What are the risk factors?
The following are some conditions that increase the risk of developing peptic ulcers:
- Having H. pylori bacterial infection.
- Age, in other words your risk increases as you age!
- Frequently drinking alcohol too much.
- Having other serious diseases that affect your digestive system, such as diseases of lung, kidney, and liver.
- Taking pain killers such as naproxen, aspirin, and ibuprofen (especially too much consumption of these medications).
Moreover, some experts believe that having a family history of peptic ulcer is also another risk factor – though there are also a few studies found that it may not run in the families.

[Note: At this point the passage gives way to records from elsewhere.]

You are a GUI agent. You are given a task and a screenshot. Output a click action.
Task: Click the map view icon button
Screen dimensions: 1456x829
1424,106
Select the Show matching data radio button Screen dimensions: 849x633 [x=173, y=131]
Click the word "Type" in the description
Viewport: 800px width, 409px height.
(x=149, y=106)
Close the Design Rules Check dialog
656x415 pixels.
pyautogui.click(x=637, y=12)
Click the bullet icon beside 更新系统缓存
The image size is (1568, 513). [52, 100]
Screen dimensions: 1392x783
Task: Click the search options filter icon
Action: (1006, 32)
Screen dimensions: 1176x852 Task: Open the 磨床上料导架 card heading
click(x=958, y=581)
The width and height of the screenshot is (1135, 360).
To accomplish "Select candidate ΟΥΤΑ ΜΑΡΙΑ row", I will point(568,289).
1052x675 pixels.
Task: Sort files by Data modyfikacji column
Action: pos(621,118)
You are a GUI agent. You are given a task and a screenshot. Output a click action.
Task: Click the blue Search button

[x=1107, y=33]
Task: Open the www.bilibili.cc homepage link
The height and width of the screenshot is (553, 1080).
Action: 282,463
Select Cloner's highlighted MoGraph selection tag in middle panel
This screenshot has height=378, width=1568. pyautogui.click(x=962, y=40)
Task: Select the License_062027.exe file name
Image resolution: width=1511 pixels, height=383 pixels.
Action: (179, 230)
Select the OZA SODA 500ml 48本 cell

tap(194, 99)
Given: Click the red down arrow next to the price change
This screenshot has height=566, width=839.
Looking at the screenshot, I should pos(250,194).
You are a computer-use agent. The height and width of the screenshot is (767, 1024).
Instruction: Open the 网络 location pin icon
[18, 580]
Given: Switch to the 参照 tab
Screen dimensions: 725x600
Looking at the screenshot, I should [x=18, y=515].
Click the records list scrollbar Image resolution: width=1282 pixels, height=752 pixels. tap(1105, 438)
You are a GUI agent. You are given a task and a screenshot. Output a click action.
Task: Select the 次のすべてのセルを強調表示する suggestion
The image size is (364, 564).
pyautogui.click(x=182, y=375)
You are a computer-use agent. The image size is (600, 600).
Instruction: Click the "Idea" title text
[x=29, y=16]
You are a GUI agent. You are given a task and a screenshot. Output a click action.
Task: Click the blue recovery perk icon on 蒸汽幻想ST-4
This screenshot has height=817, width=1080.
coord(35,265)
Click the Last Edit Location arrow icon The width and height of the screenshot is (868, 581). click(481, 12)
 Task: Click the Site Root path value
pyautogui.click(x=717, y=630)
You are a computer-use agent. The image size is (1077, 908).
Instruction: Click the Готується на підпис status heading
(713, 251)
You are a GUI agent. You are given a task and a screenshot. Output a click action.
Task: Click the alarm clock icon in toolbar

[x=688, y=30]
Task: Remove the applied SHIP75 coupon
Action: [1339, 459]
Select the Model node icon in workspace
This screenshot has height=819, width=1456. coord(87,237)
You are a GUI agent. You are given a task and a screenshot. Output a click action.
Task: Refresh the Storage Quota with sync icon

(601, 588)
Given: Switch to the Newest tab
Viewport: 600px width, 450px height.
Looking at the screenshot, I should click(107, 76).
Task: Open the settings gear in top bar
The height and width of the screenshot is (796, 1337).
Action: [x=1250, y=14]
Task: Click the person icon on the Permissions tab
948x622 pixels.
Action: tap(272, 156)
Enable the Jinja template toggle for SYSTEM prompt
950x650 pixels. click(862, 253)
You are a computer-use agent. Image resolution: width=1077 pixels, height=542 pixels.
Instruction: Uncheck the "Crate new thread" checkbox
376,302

There is no significant difference for the risk factors, the theories of possible causes, and the symptoms of between duodenal and stomach ulcers. Even in making diagnosis of both conditions, doctors often use the same procedures.
As mentioned before, the major different thing for both digestive problems is the location of where the ulcer occurs.
Below is helpful image (credit to Mayo Clinic) of the location for each type:
Stomach ulcer is less common than duodenal ulcer (the most common type of peptic ulcer)! The symptoms of both conditions may include:
- Abdominal pain – especially in the upper section of abdomen. This is the most common symptom.
- Bloating, heartburn, nausea & vomiting.
- In severe case, there is a chance for patient to have bloody stools in a bowel movement or bloody vomiting.
Many patients reports that their abdominal pain and other symptoms often come and go. However, you need to clearly understand that the healing of the symptom on its own doesn’t always mean that the problem is completely cured naturally.
And one thing you need to know – if improperly treated, there is a chance for the complications to occur. Some of these complications are:
- Abnormal bleeding.
- A hole that occurs in the walls of the stomach /duodenal – medically called perforation, it is a serious or even medically emergency condition.
- There is also a chance of developing the gastric outlet obstruction which can affect the passageway from stomach to the duodenal.